_Extracted records_:

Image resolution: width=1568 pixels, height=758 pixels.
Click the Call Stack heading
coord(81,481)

* * *

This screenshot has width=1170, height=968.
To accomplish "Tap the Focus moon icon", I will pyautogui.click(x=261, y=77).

_Given request_:
Extract the lines verbatim, starting with the line that contains "This screenshot has width=1170, height=968." and going on through the line that contains "will pyautogui.click(x=261, y=77).".

_Output_:
This screenshot has width=1170, height=968.
To accomplish "Tap the Focus moon icon", I will pyautogui.click(x=261, y=77).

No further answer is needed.